▶ _Extracted entries_:
%%

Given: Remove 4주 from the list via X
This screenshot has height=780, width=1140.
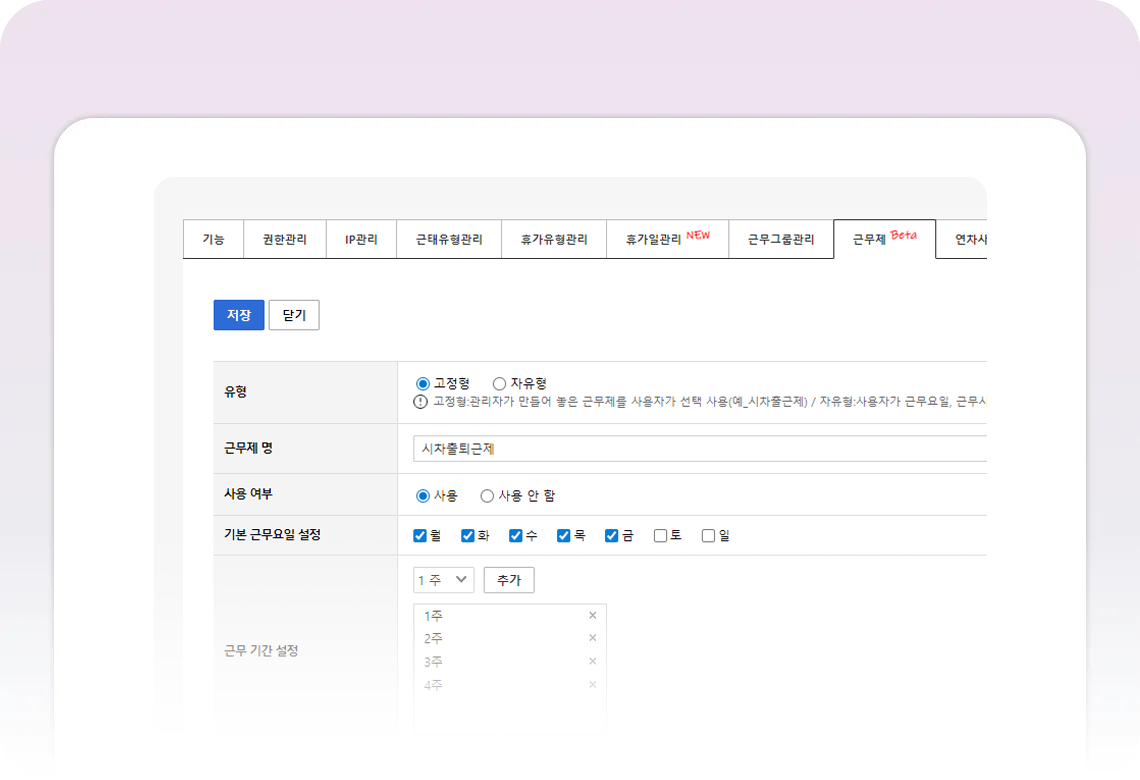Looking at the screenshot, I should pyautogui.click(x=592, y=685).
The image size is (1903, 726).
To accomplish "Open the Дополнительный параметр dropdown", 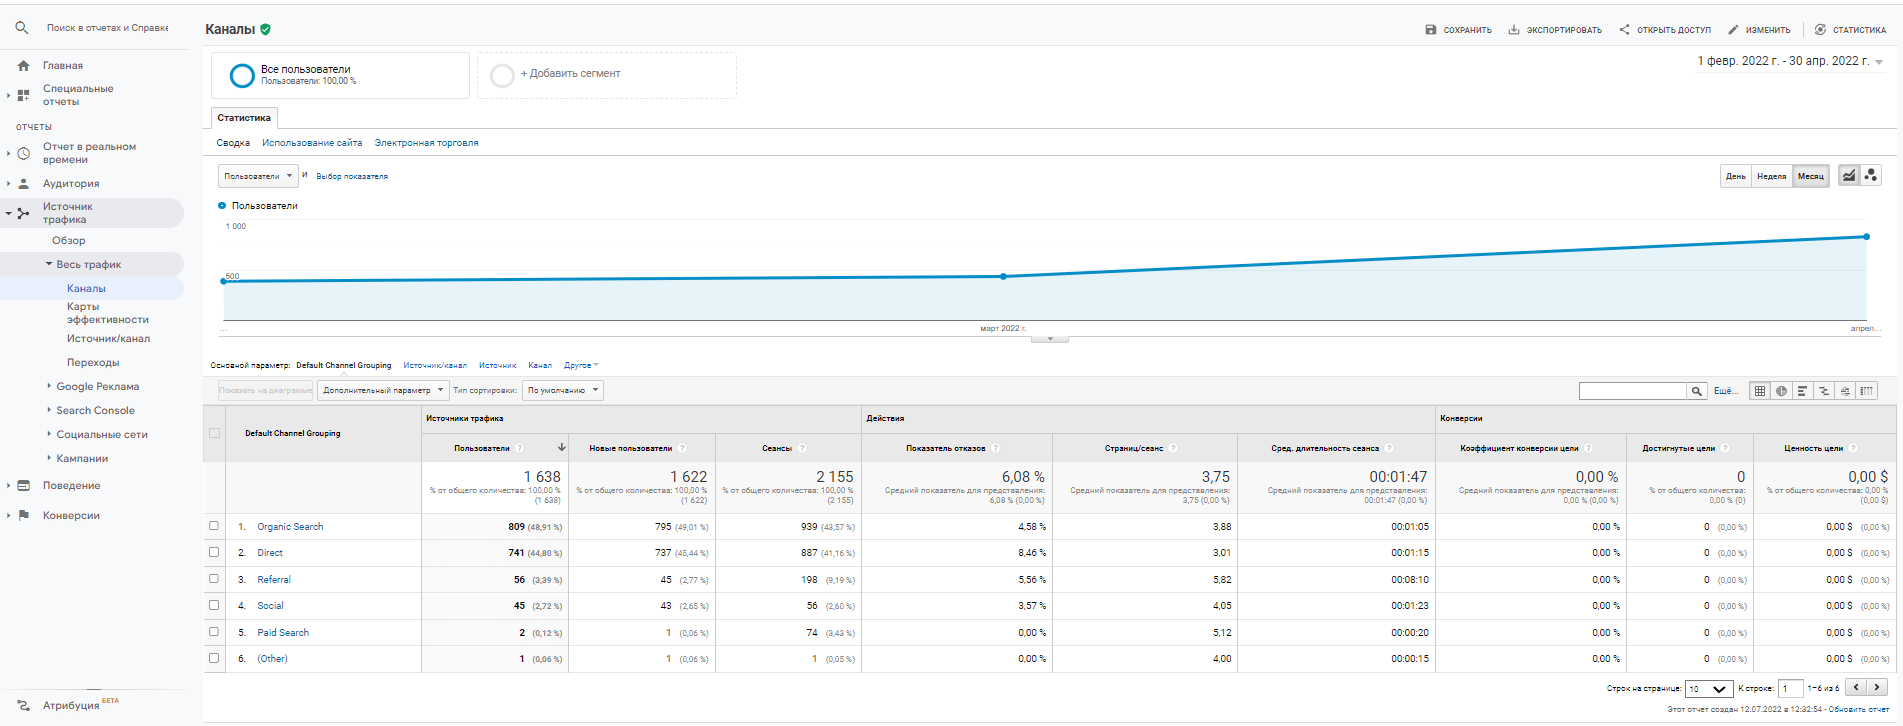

%%

▶ _Instructions to follow_:
With pictures left out, print the lines of the material above from the line containing "This screenshot has height=780, width=1140." through its last line, exactly and nothing more.

▶ _Output of the exercise_:
This screenshot has height=780, width=1140.
Looking at the screenshot, I should pyautogui.click(x=592, y=685).
The image size is (1903, 726).
To accomplish "Open the Дополнительный параметр dropdown", 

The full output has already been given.